Your Rights Under UK GDPR

You have several rights regarding your personal information:

Access Rights

  • Data Portability: Receive a copy of your data in a structured format
  • Access Requests: Obtain information about how your data is processed
  • Processing Details: Learn about the purposes and legal basis for processing

Control Rights

  • Rectification: Correct inaccurate or incomplete information
  • Erasure: Request deletion of your data (subject to legal obligations)
  • Restriction: Limit how we process your information
  • Objection: Object to processing based on legitimate interests

Communication Rights

  • Marketing Opt-out: Unsubscribe from promotional communications
  • Consent Withdrawal: Withdraw consent for consent-based processing
  • Complaint Rights: Lodge complaints with the Information Commissioner’s Office

Exercising Your Rights

To exercise any of your rights:

  1. Email Request: Send detailed requests to [email protected]
  2. Identity Verification: Provide proof of identity for security purposes
  3. Specific Information: Clearly state which rights you wish to exercise
  4. Response Timeline: We will respond within one month of receiving valid requests

Data Security

We implement comprehensive security measures to protect your personal information:

Technical Safeguards

  • Encryption: All data transmissions and storage use strong encryption
  • Access Controls: Strict limitations on who can access personal data
  • Regular Audits: Frequent security assessments and vulnerability testing
  • Backup Systems: Secure data backup and recovery procedures

Organizational Measures

  • Staff Training: Regular privacy and security training for all personnel
  • Data Minimization: Collecting only necessary information
  • Privacy by Design: Building privacy protections into all systems
  • Incident Response: Established procedures for handling data breaches

Automated Decision-Making

We may use automated systems for:

  • Fraud Detection: Automated analysis of transaction patterns
  • Risk Assessment: Algorithmic evaluation of account activities
  • Bonus Eligibility: Automated determination of promotional offers
  • Game Recommendations: Personalized content suggestions

You have the right to:

  • Request human intervention in automated decisions
  • Express your point of view regarding automated decisions
  • Contest decisions that significantly affect you

Children’s Privacy

Our services are strictly intended for adults aged 18 and over.
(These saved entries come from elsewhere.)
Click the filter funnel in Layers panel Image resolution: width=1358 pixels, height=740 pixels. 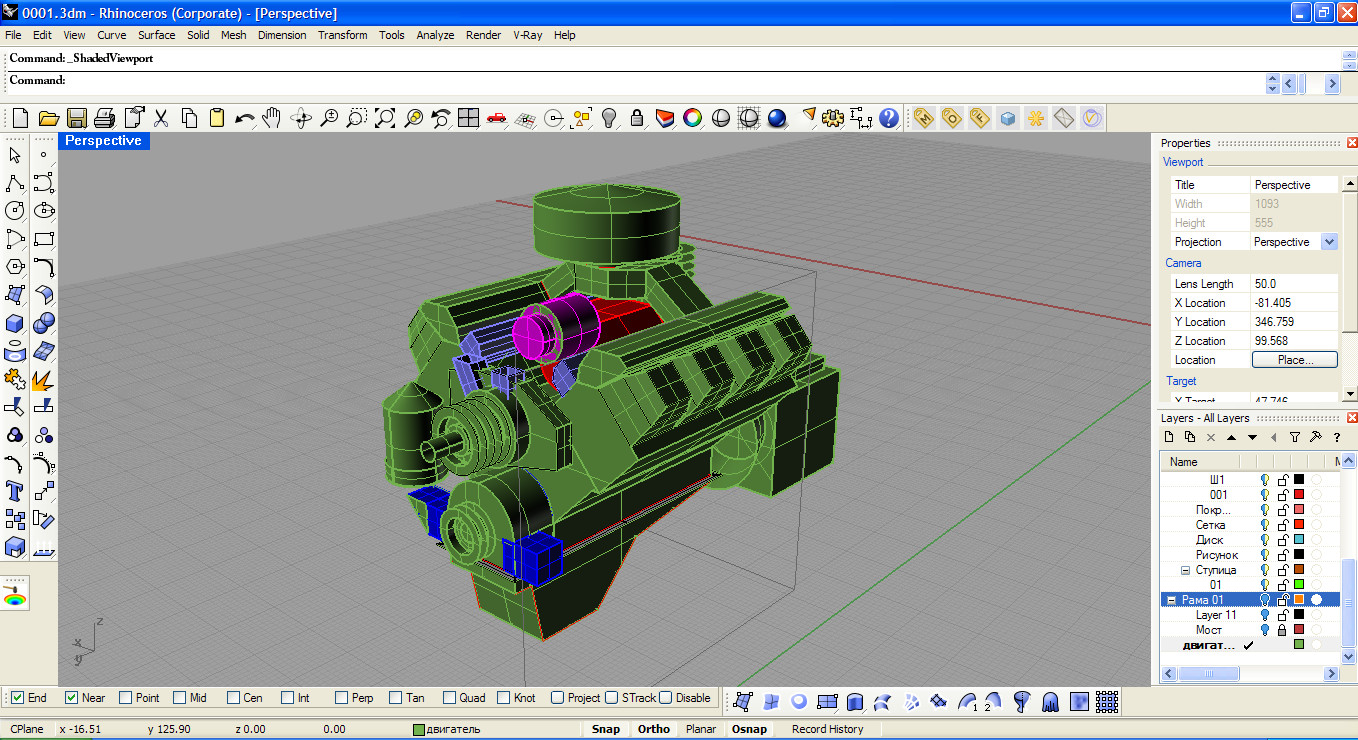(x=1295, y=437)
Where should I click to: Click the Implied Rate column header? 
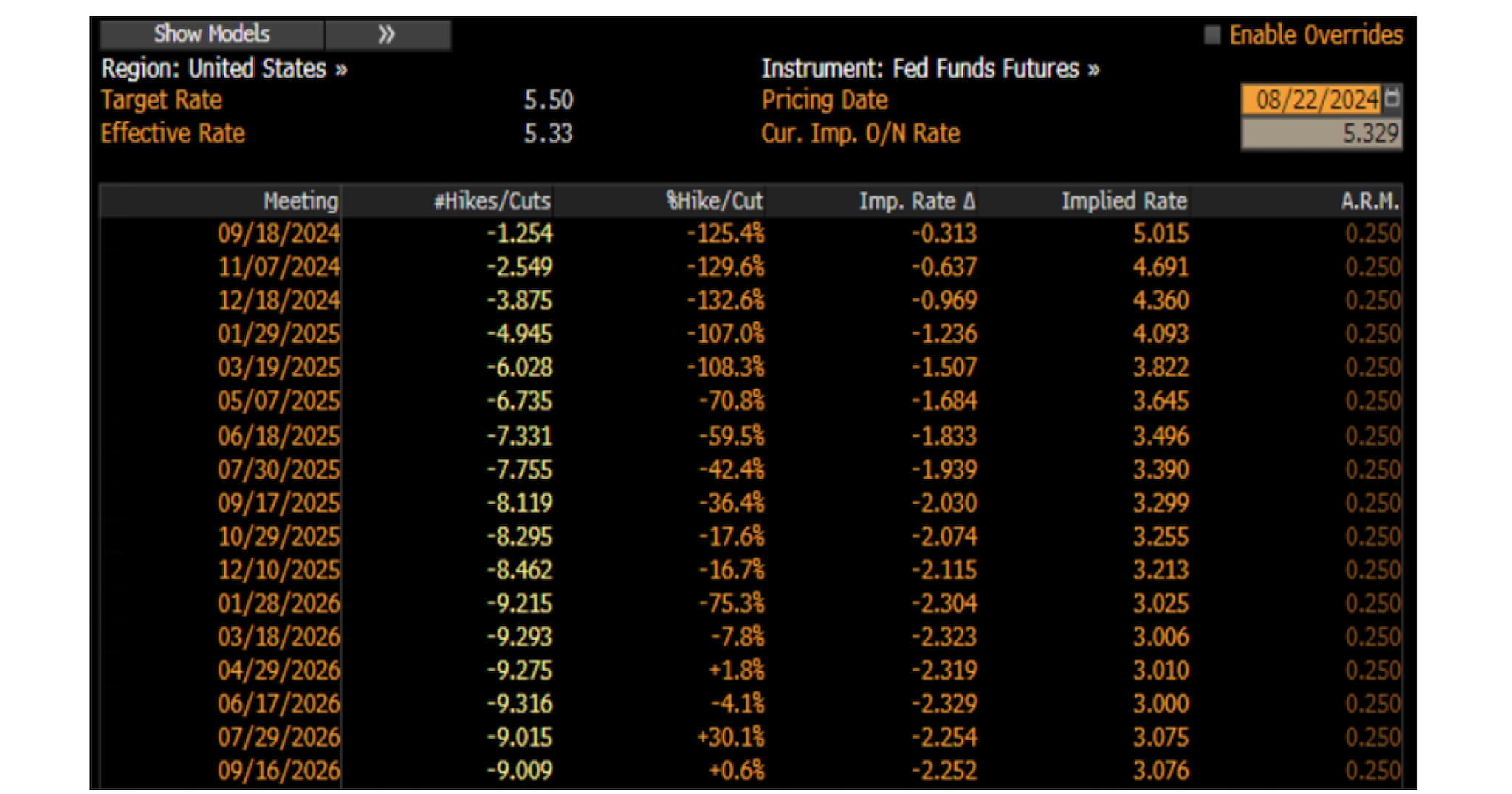point(1123,201)
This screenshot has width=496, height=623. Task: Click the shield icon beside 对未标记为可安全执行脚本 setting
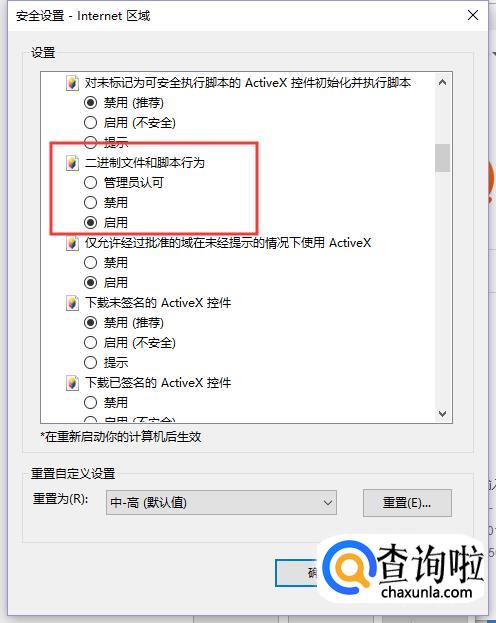[72, 83]
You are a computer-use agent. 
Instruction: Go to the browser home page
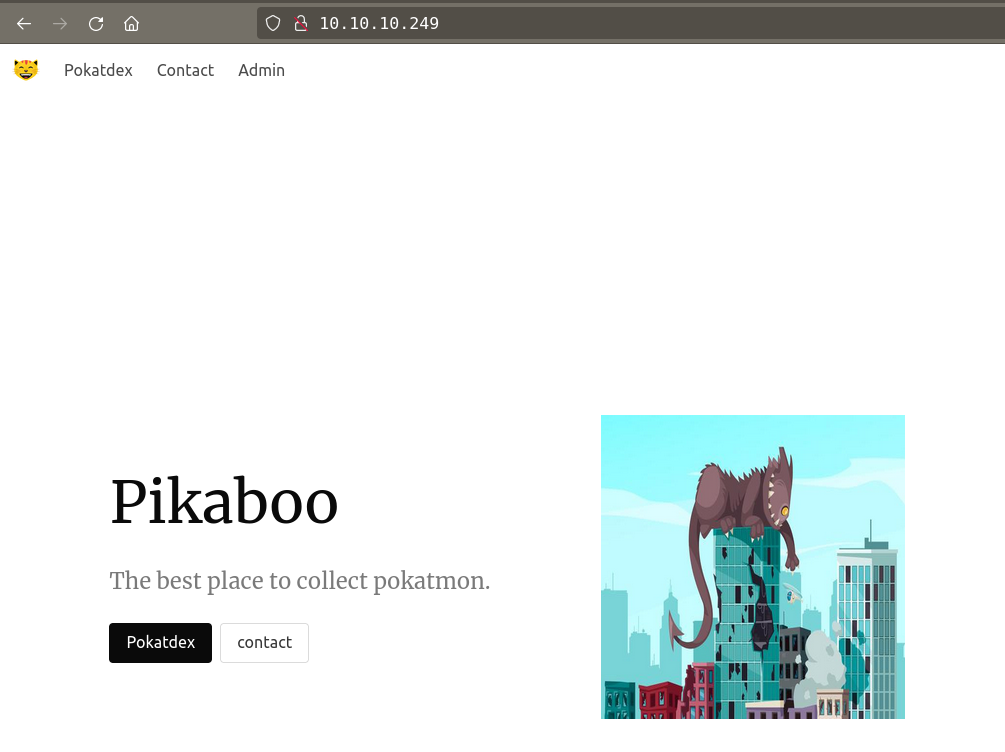(131, 23)
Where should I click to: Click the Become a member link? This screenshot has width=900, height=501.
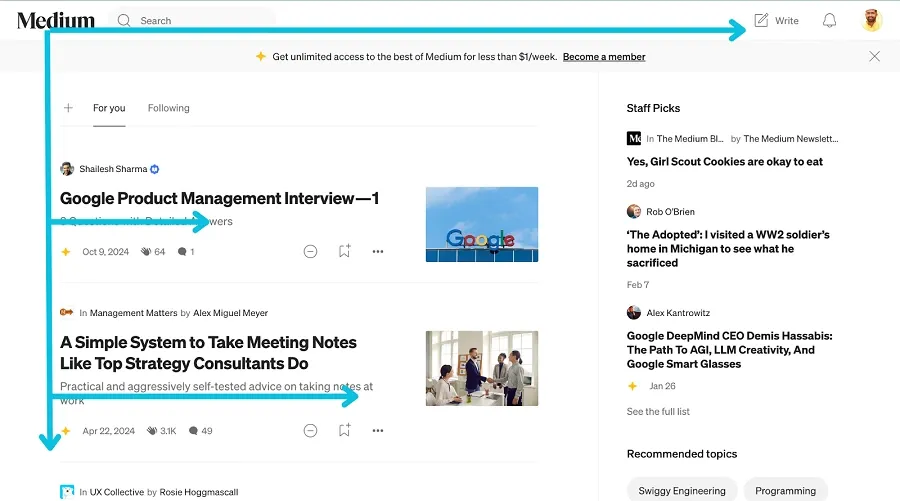604,57
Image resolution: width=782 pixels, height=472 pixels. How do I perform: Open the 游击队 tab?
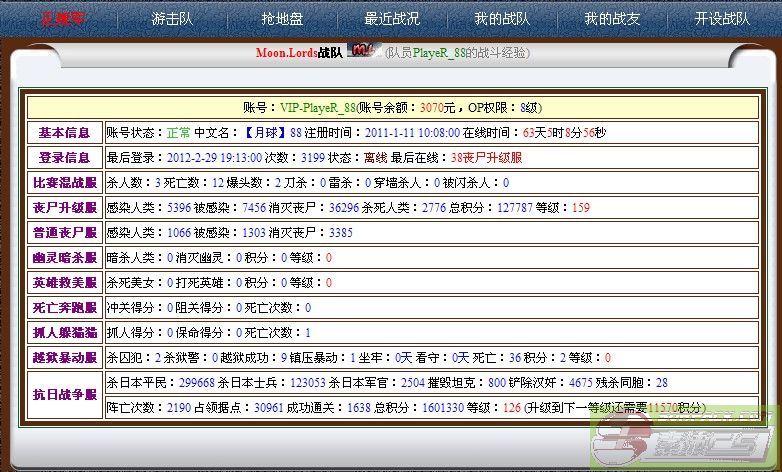[172, 19]
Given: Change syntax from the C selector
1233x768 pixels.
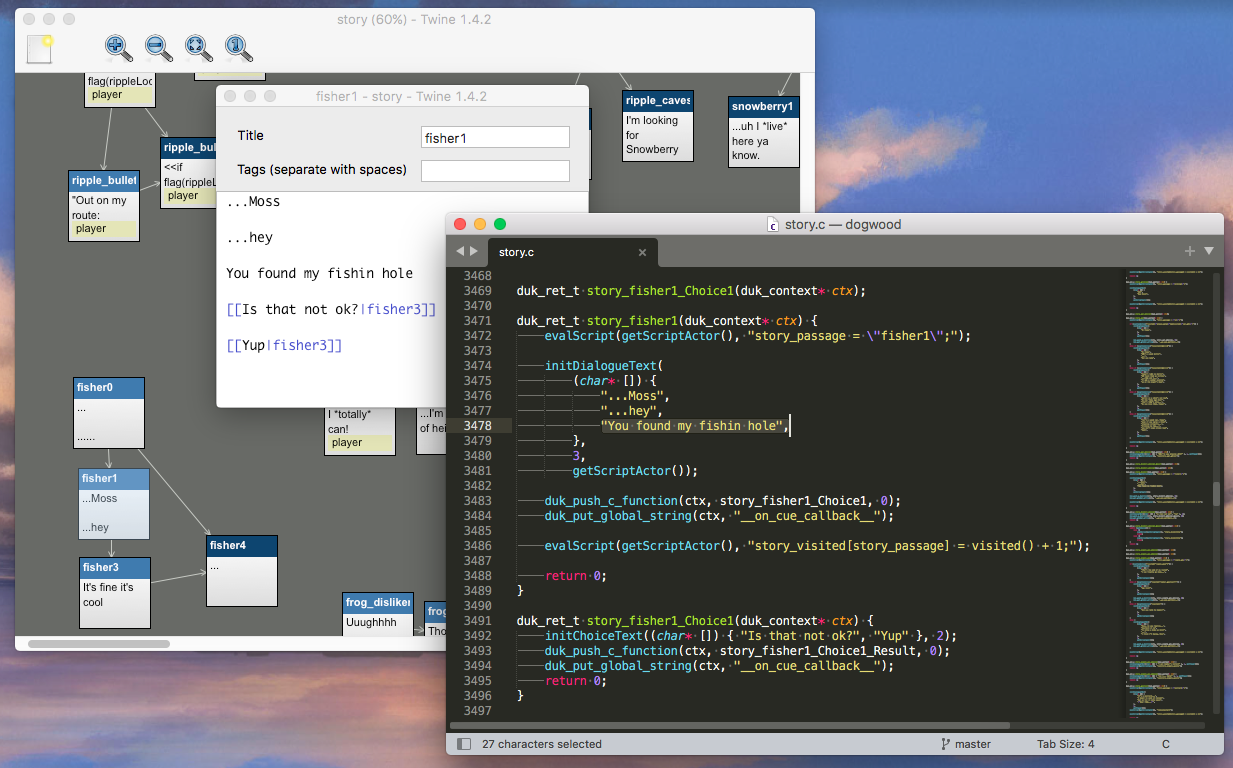Looking at the screenshot, I should pos(1165,744).
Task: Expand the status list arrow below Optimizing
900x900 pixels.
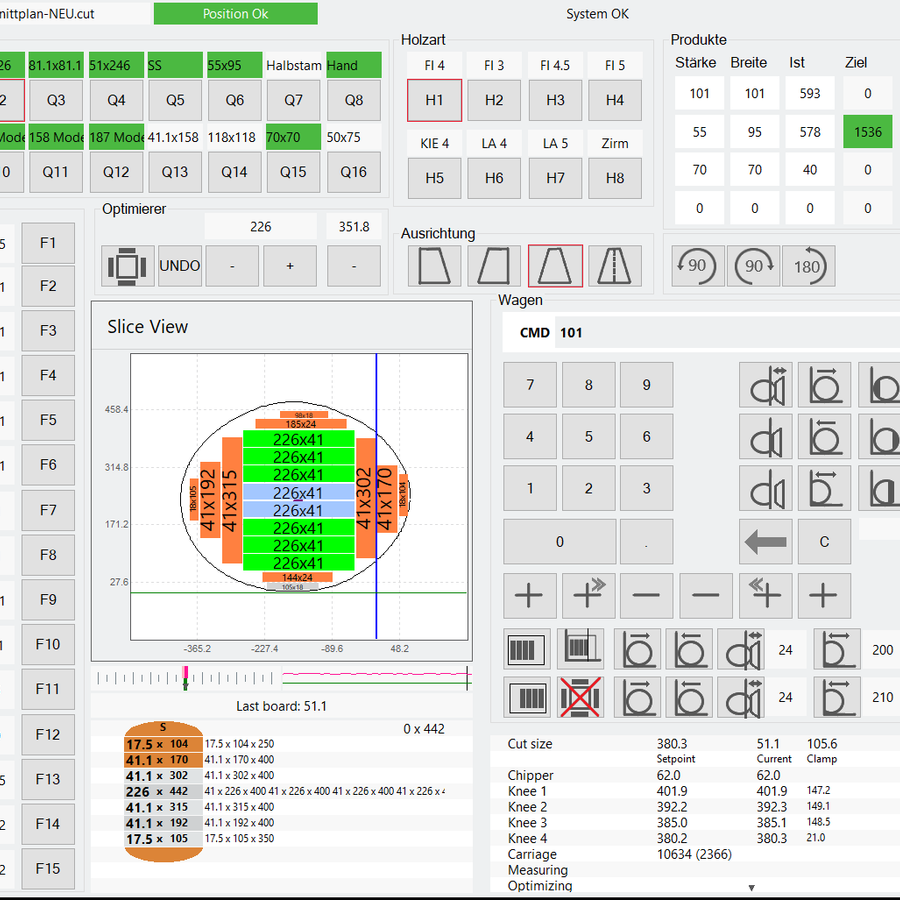Action: pyautogui.click(x=751, y=887)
We do not knowingly collect personal information from minors. If we discover that we have collected information from someone under 18, we will delete it immediately and may suspend the associated account.

Privacy Policy Updates

We may update this Privacy Policy to reflect:

  • Changes in data protection laws
  • New features or services
  • Enhanced security measures
  • Improved privacy practices

Notification Methods:

  • Email notifications to registered users
  • Website banners and notifications
  • Clear indication of update dates
  • Highlighted changes in updated versions

Complaints and Contact

For privacy-related questions, concerns, or complaints:

Email: [email protected]
Postal Address: 125 Piccadilly, London W1J 9EX, United Kingdom

Regulatory Compliance

This Privacy Policy complies with:

  • UK General Data Protection Regulation (UK GDPR)
  • Data Protection Act 2018
  • Privacy and Electronic Communications Regulations (PECR)
  • UK Gambling Commission requirements
  • Financial Conduct Authority guidelines

We regularly review our privacy practices to ensure continued compliance with evolving regulations and industry best practices.